I met Elodie at one of my workshops. She had a French accent and was very curious about the concepts of first and second language. Her son was just a baby when she participated in my “Cross Cultural Awareness” course for public administrators in the Queensland government.
As a migrant, Elodie felt the gap at work between locals and migrants was widening. She came to my course to get some insights into possible ways to bridge this gap.
When she left, she said, “I’m so happy I met you when my son is just a baby. Everything so makes sense now and I have full confident about what I need to do”.
In the last two years, I’ve met Elodie a few of times when she was trying to organize a group at her workplace to support migrants and help locals and migrants communicate better with each other.
This week, she sent me this email:
Did I tell you my son can count to 15 in his 3 languages? Just turned 2… Speak to him in one language and he answers in another, never needs translation… It freaks some people, I find it fascinating. You gave me the best advice ever first time I spoke with you. Thanks, it really means a lot to me.
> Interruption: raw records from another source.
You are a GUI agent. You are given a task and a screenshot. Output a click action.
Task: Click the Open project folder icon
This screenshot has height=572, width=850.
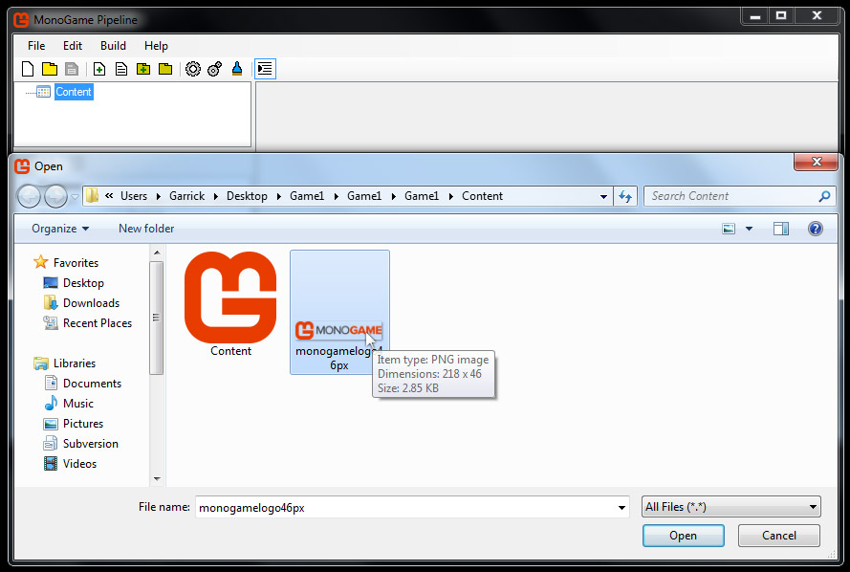point(49,69)
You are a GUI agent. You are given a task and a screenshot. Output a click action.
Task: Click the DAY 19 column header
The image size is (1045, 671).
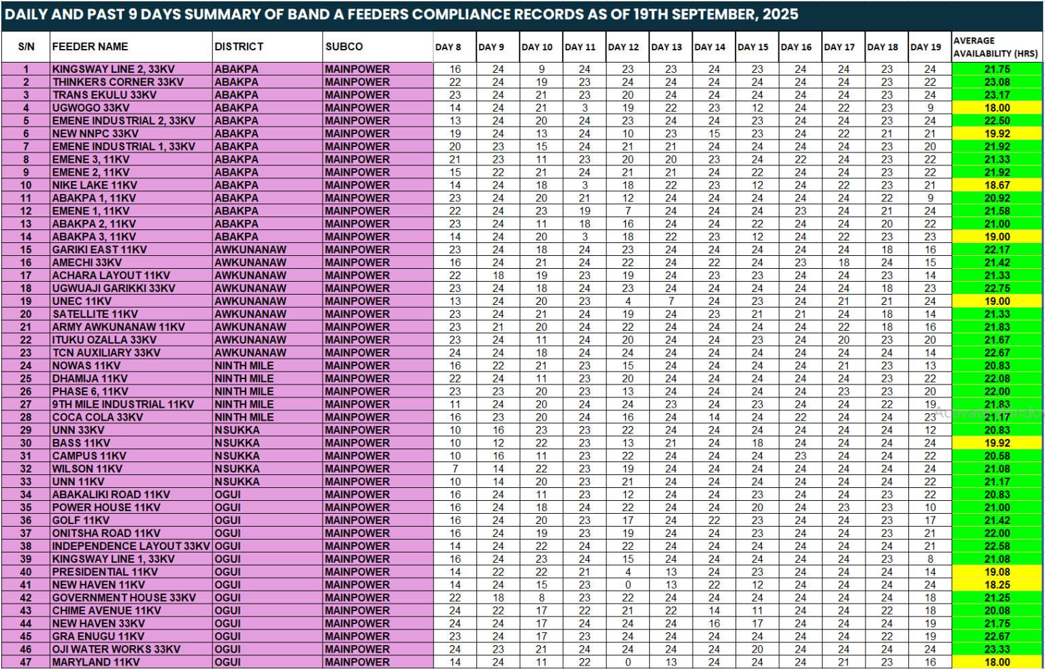tap(925, 47)
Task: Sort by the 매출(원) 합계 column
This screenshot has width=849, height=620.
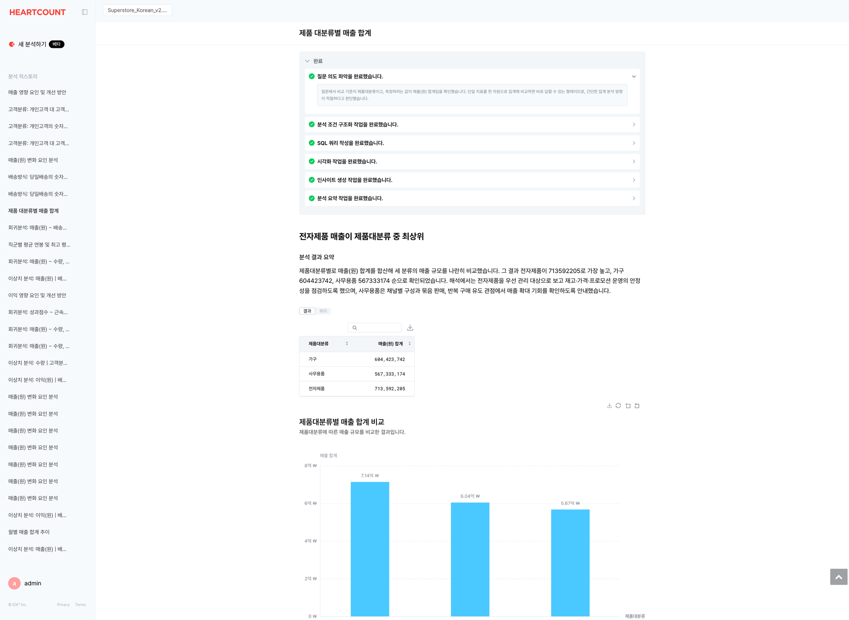Action: [409, 344]
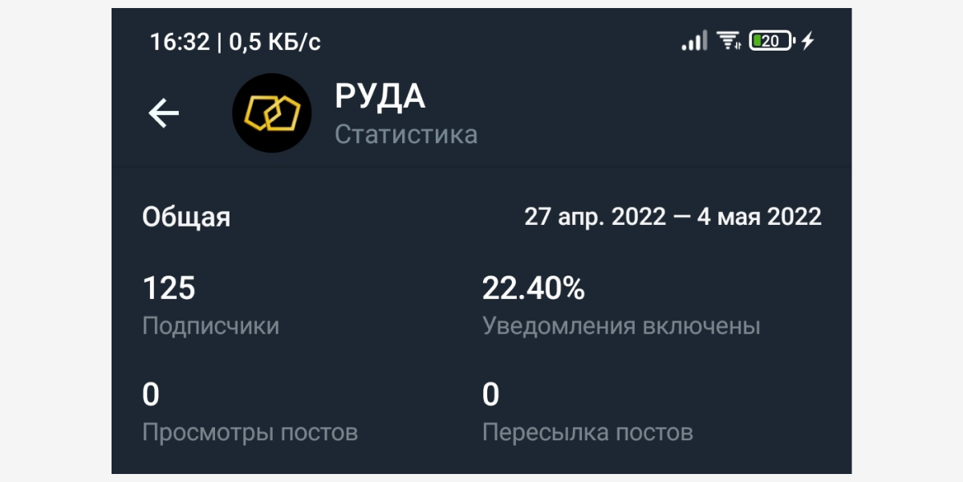Click the zero above Просмотры постов
963x482 pixels.
coord(151,395)
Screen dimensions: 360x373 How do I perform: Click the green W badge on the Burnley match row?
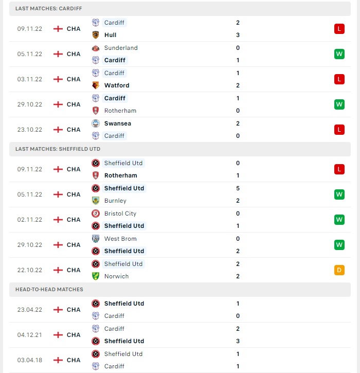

We speak English (all of us), French (me) and Italian (husband and my in-laws).
He spends 1 day/week with his Italian grandmother who only speaks Italian to him (with your recommendation, we asked and she is very happy to comply). I go home once a year where he baths in French and has no problem whatsoever communicating with other kids and adults.
It is the most amazing thing to observe, the non-translating part. For example, he learned face, lips, ears, eyes, etc in Italian and I was thinking oh I need to get him that in French too so we had a mummy/son moment and I was saying them in French and he already knew. Bizarre.
Life in a multilingual environment!
Thank you so much.
Elodie David-Quarta
A/Senior Administration Officer, Compliance Support Unit
Department of Environment and Resource Management
Yet another victory of one more family raising multilingual super kids.